Who deals with someone who says HEY #REMOVED# to you? Hope you get ur cash back--next time pick up the goods when you buy them.


----------



## marco (Jan 2, 2003)

Filo said:


> Who deals with someone who says HEY #REMOVED# to you? Hope you get ur cash back--next time pick up the goods when you buy them.


 its shitty, cause ive delt with this guy more then 10 times... then he tryed to rip me off.

he better get my cash by friday, his wife just had a baby girl and i would hate to see him in jail.

but i have to do what i gotta do to get my money.


----------



## slckr69 (Feb 21, 2004)

dude that blows but ur first uh clue was his email was skamheezy anything with scam and easy in it i wouldnt deal with him.


----------



## elTwitcho (Jun 22, 2004)

Dude, you trusted someone who's MSN name is *SKAM*heezy??

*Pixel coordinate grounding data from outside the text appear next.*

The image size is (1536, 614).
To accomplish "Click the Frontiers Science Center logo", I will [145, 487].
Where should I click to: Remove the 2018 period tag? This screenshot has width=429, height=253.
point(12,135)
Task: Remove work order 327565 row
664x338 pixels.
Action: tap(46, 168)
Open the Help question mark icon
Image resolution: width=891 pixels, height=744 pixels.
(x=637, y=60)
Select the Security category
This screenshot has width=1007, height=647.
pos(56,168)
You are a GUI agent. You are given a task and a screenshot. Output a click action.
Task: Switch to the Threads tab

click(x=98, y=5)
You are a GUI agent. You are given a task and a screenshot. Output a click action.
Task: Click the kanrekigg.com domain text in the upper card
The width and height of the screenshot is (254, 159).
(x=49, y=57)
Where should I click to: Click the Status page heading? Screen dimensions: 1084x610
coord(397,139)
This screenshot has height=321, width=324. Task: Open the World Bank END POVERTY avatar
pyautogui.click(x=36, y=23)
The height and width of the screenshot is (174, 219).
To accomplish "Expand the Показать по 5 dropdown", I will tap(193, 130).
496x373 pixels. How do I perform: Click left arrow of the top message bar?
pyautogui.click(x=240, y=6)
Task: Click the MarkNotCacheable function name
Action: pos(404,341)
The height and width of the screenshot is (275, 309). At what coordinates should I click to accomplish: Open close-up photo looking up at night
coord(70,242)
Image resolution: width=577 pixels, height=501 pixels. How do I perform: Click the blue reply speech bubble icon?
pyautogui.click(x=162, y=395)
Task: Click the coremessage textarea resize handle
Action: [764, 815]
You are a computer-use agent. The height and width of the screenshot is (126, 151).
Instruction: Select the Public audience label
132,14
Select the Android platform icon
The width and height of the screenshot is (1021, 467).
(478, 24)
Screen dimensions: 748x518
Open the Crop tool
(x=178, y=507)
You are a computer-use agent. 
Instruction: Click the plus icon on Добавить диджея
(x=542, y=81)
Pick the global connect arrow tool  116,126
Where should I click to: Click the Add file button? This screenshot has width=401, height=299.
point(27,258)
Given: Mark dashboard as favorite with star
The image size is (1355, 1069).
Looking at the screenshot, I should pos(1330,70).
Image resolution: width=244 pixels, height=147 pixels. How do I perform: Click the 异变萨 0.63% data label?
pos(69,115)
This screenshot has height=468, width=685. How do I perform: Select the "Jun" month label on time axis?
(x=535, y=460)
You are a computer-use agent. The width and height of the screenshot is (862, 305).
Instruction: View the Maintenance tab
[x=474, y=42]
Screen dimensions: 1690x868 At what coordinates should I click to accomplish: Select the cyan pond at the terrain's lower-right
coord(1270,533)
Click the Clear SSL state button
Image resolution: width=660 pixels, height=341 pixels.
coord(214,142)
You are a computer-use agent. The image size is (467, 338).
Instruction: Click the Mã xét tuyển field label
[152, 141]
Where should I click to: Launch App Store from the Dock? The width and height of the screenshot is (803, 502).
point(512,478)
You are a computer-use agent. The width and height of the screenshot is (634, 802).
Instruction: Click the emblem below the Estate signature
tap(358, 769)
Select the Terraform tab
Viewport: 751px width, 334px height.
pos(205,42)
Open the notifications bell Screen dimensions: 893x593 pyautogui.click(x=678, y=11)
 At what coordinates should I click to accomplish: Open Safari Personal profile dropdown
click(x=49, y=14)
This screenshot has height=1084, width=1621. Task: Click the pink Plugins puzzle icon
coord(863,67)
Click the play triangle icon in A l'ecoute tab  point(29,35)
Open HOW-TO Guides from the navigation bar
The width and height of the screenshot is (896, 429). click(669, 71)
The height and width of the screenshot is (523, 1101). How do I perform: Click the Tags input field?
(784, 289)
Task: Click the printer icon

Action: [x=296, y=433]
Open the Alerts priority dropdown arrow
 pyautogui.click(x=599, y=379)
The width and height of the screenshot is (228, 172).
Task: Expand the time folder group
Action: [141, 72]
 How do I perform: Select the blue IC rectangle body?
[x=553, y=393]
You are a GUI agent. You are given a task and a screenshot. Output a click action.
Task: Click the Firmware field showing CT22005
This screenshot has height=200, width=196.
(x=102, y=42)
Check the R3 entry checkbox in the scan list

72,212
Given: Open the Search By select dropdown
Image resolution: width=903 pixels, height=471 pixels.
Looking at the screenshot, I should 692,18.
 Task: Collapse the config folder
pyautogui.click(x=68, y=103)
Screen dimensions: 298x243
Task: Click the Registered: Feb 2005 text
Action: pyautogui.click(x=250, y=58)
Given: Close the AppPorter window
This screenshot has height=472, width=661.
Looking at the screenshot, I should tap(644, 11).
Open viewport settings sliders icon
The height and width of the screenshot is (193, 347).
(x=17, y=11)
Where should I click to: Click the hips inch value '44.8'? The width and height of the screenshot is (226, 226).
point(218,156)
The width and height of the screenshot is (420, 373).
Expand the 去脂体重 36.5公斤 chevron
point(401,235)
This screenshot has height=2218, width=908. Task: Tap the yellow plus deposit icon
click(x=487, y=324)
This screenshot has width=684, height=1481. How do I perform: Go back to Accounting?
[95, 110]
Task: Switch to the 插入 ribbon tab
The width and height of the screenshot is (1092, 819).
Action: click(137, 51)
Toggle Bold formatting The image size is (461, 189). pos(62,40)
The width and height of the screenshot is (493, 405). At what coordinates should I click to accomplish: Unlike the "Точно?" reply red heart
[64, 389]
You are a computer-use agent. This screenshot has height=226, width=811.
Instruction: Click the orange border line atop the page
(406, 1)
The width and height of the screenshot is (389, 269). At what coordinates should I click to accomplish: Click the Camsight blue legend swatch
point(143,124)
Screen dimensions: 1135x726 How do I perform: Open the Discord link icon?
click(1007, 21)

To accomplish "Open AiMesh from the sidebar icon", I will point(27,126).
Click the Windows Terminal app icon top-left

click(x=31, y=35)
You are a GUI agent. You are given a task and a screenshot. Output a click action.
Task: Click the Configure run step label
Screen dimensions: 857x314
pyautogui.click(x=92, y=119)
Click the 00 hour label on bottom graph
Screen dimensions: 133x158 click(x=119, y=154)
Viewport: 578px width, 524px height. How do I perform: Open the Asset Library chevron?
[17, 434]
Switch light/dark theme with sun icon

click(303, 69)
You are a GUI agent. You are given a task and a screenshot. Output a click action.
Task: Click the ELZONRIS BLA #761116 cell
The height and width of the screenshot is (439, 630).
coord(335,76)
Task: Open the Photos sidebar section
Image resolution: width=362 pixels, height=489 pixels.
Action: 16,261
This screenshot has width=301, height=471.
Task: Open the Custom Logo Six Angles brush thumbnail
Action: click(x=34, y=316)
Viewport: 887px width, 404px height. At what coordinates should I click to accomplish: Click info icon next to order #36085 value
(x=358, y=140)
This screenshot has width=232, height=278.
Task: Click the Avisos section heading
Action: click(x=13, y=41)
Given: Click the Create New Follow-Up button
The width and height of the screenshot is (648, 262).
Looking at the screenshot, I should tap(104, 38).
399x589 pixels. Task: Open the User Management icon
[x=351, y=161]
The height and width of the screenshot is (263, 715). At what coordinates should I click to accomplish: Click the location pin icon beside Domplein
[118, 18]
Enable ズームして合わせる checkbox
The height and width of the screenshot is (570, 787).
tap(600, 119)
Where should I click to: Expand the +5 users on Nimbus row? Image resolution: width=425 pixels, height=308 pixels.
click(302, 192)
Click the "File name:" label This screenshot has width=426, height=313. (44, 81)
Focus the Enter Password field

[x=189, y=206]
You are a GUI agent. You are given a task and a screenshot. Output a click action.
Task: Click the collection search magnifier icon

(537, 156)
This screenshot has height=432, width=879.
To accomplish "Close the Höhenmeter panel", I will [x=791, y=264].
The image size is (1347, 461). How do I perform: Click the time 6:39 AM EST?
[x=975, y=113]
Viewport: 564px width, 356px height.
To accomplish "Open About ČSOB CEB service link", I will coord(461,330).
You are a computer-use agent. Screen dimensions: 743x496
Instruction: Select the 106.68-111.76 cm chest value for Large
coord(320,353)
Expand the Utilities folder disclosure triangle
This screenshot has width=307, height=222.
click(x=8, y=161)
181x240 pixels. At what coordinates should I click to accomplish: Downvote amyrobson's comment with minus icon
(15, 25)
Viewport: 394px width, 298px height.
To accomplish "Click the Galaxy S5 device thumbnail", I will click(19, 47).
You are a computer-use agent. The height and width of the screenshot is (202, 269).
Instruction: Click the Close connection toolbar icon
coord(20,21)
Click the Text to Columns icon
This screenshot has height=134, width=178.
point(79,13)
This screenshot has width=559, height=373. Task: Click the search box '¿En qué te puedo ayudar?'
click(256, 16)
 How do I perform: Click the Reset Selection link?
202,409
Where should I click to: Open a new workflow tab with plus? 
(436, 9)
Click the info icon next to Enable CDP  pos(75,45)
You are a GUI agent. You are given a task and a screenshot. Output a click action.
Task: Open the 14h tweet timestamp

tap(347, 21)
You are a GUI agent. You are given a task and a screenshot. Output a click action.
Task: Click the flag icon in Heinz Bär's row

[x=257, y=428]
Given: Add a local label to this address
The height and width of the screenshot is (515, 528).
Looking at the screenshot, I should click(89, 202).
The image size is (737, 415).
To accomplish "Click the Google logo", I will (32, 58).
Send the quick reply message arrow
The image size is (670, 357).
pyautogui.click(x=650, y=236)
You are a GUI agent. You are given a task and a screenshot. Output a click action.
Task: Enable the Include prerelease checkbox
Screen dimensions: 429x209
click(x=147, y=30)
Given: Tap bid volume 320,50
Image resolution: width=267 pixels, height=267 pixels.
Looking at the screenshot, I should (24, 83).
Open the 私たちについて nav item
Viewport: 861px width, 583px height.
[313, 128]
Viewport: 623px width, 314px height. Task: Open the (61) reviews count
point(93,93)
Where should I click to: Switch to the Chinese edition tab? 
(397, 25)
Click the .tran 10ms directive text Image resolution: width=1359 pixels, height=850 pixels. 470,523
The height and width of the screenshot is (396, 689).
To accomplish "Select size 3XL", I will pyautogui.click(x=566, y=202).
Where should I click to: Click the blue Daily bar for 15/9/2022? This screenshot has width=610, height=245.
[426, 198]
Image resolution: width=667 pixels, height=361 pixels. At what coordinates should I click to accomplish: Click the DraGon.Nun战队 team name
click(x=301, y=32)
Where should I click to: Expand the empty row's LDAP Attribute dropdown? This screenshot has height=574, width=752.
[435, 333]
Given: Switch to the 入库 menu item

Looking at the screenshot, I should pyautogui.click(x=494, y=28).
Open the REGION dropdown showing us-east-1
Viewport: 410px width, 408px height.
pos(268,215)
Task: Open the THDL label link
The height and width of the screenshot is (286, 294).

That sucks balls dude, but make sure it's a scam before you call the cops. People sometimes just suck sh*t at being reliable and it's enough that you threaten to call the cops without having to actually do it. You should be able to get your money back though considering you know all this contact info and have evidence


----------



## illnino (Mar 6, 2004)

i think thats a fake email address


----------



## johndeere (Jul 21, 2004)

Just this last week I have received 3 checks that all total $12,800. Two were counterfeight and one was real, but instead of being worth $4,800 like the check says it's only worth $100. They rubbed off the 1 and added 48. Bastards


----------



## Death in #'s (Apr 29, 2003)

dam i read about a third of it before my brain starting hurting
hope everything works out


----------



## marco (Jan 2, 2003)

Death in # said:


> dam i read about a third of it before my brain starting hurting
> hope everything works out


 i hope so. i would hate to see him in jail. internet fraud is a federal offence. and that means jail time.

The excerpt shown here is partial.